Touch screens are becoming increasingly critical in more and more embedded applications, such as industrial control systems, transportation systems and others. In 2008 the market research firm iSupply forecast that the worldwide market for all touch screens would nearly double, from $3.4 billion to $6.4 billion by 2013.
Especially in embedded systems, new technologies like projected capacitive touch screens are accelerating the growth of touch screens by enhancing their durability, reliability and overall performance.
In particular, projected capacitive technology can be applied to touch screens in embedded applications where the harshness of the environment might wreak havoc on older touch technologies, such as resistive touch screens.
Inherent Issues with Resistive Touch Screens
Resistive touch screens, the most common touch panel technology today, have several well known problems. Some of these problems can be minimized by adding additional contact points, but ultimately the weaknesses of resistive touch screens are an inherent drawback of their construction.
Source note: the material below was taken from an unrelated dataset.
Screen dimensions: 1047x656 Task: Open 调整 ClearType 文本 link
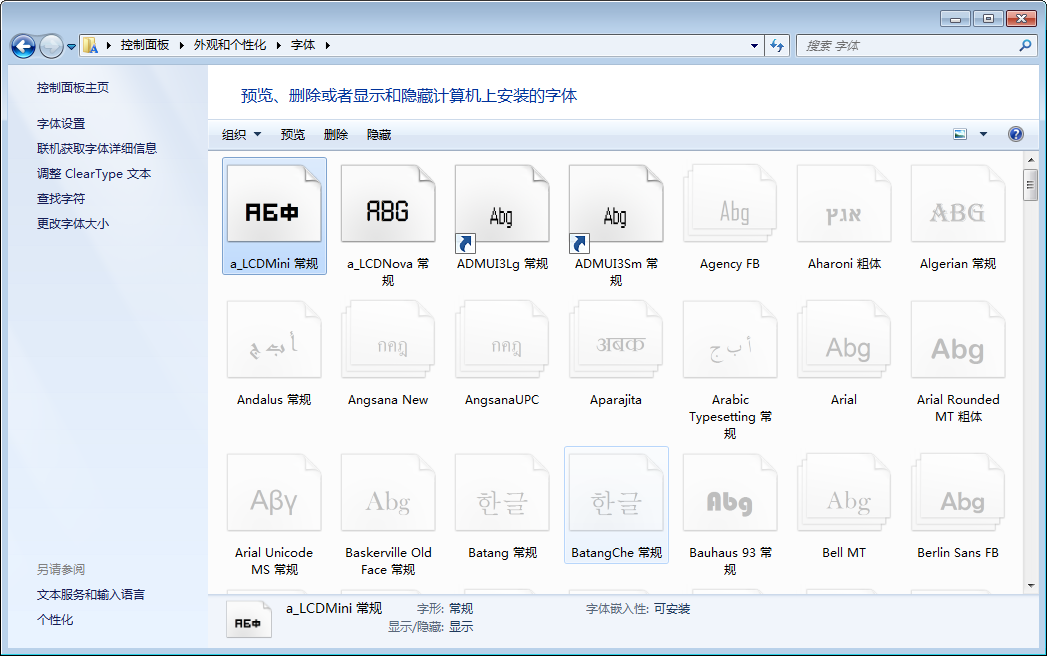pyautogui.click(x=94, y=174)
Resistive touch screens are built around two parallel layers of conductive Indium Tin Oxide (ITO). Typically, the bottom layer is printed on a stiff material like glass. The top layer, which is the layer closest to the user, is printed onto a flexible material like a thin sheet of plastic film.
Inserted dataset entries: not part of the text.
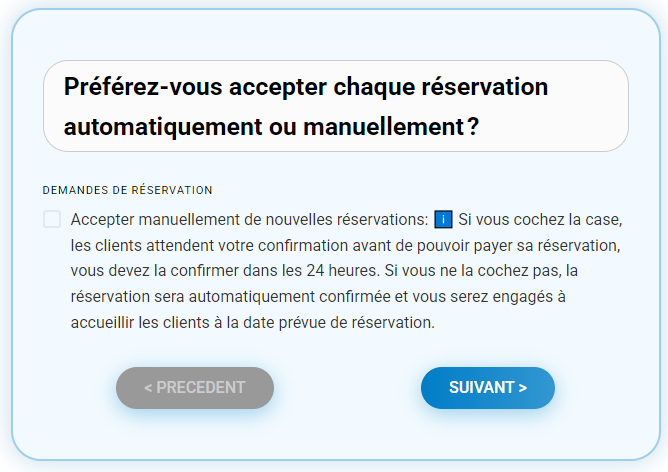Click the '<' arrow on the PRECEDENT button
Viewport: 668px width, 472px height.
click(148, 388)
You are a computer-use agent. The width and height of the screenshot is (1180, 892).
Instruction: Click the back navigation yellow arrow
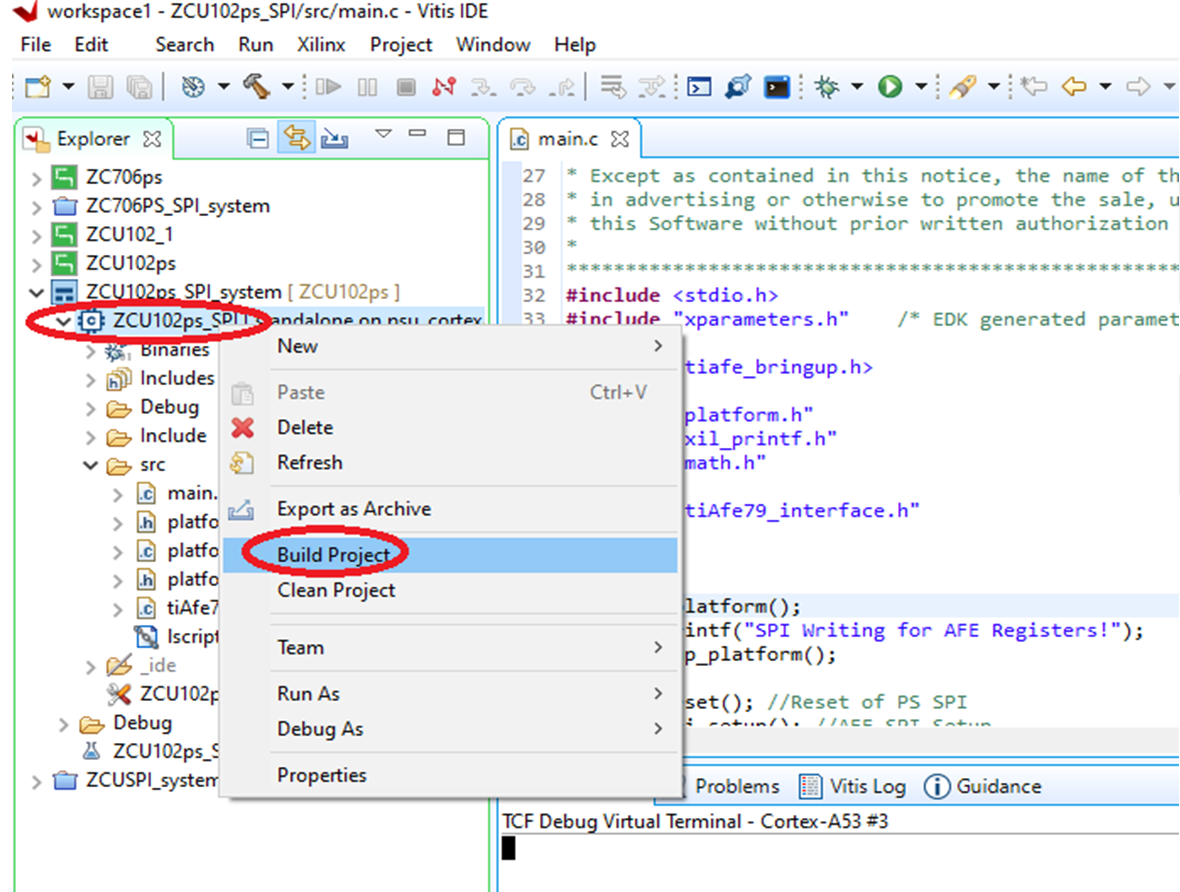click(1073, 87)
When the user touches the top layer, the plastic film bends until it contacts the bottom ITO layer. The contact between the two conductive layers alters the resistance of the ITO layers. This change in resistance is used by the touch panel's controller to determine the location where the two layers touch (Figure 1 below).
The types of resistive touch screens are characterized by the number of connections on the ITO layers. The most basic type, a four-wire resistive touch screen, has two contact points on the top layer and two on the bottom layer.
These contacts are connected to dedicated inputs on analog-to-digital converters (ADC). Pressing the top layer changes the resistance of the two ITO layers. These changes in resistance, as measured by the ADCs, define the location of the operator's touch.
Because the top layer is a flexible film, it is susceptible to damage. The sheet can be torn by the user, it can deform over time, it can warp in high or low temperatures and it can be damaged by cleaning materials.
Basically, anything that alters the resistance of the ITO layers changes the touch screen's performance and, in some cases, can cause permanent damage. This is why resistive touch screens have to be recalibrated often and may even fail after suffering only minor damage.
Some of these problems can be mitigated by adding more contact points. For example, an eight-wire resistive touch screen includes an injected reference voltage on both ITO layers. These reference levels help the system self-calibrate, temporarily overcoming problems caused by drift and warp.
A five-wire resistive touch screen uses different connection points and drives the lines differently, allowing it to provide even better correction for drift, warp and some level of physical damage.
But no matter what scheme is used to drive a resistive touch panel, the root cause of the technology's problems is the requirement that the top layer be made of a material flexible enough to be easily depressed by the user. These flexible materials are inherently susceptible to physical damage, which affects the performance and effective life of the resistive touch screen.